April 19th, 2024

Zoning flexibility would get us off the planning merry-go-round

By Medicine Hat News Opinon on August 10, 2017.

A tiny spot on Allowance Avenue gives a glaring example about how the public and official debate about zoning can go well off the rails.

It also shows how “plans” put forward by the city’s planning department are not only misunderstood, but are a too-easy target.

Council this week heard an application to rezone the parcel in the South Flats neighbourhood to allow a home extension.

It shouldn’t be that complicated, any reasonable person would say, but that same person should listen to the explanation.

Well, in 2011 the street was denoted as a neighbourhood commercial zone in the River Flats Redevelopment Plan. The plan as a whole suggests a future for the aging and in some cases rapidly deteriorating community, involving new growth, certain protections, infill housing and small businesses.

And though scoffed at in some circles as pie in the sky, it’s worked to a degree. If not for the 2013 flood putting a halt to a localized boom, it would be more advanced.

However, some parts are obviously moving slowly, and other parts create hiccups for existing residents.

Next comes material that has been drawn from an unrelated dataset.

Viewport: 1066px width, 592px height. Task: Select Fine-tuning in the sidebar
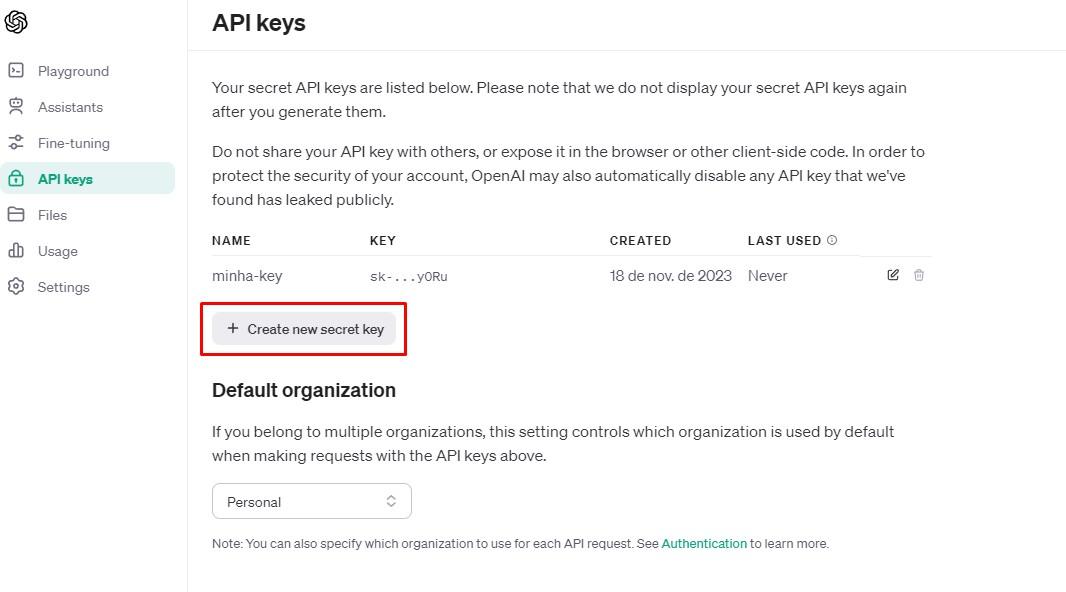coord(73,143)
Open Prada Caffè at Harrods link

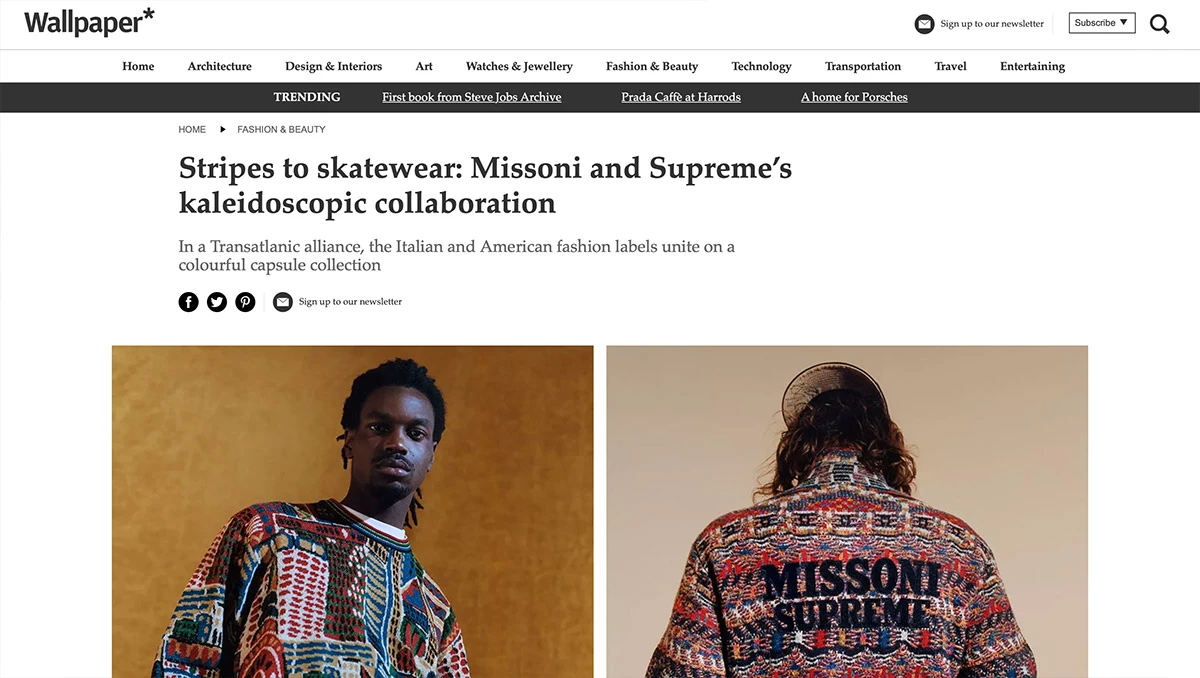[x=681, y=97]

On the block in question on Allowance Avenue, the existing homes are grandfathered, but the new use is commercial. That puts the plans to renovate and expand in a sort of catch-22.

To break the loop, the planning department suggested a one-off change for the lot back to a residential zone.

City councillors however took the opportunity to wonder at length:

Why can’t the whole street be done at once?

Why was it done in the first place?

What were planners thinking?

In the end the change went ahead, but not after a tutorial in zoning. (This is nearly four years into the current term, remember.)

An alternate view is that the issue is more about how zoning is viewed by residents, property owners as well as politicians.

Part of the problem here is the term “plan” — the definition of which is different in the mind of the public and bureaucrats. People hear it and think of it as a course of action, tangible steps that will occur on a schedule or at least in order.

Area redevelopment plans, like those in River Flats, Herald Area and soon to be introduced for Riverside, change zoning but based on a picture of what could happen in a community in the coming decades and lay down rules to mold it in that direction.

The plan, however, has no deadlines, and the marketplace decides when building will take place, not planners with bulldozers at the ready.

Development commissioner Stan Schwartzenberger hit the nail on the head Tuesday when he told council that transitioning neighbourhoods is “messy” and happening bit by bit in changing communities when conditions are right.

“It doesn’t happen in one fell swoop,” he said.

And in case you felt there is no plan behind the plan: The current philosophy is to buffer single-family housing from major roads or commercial zones with multi-family housing (think strip mall to apartments to homes block by block).

There is also a premium placed on density, and for good reason. The more people who use existing services (i.e. water lines, sewers, roads and bus routes) cuts down the cost to all.

That’s the “plan” anyway, though any number of efforts in this regard have been backtracked by council at the behest of citizens who regularly object to the idea of any changes to their neighbourhoods.

The easiest, albeit wordy, solution would be to include some flexibility in zoning either to allow repair for structures in relation to their original use.

It’s simple and doesn’t require endless debate, and it would get us off the merry-go-round.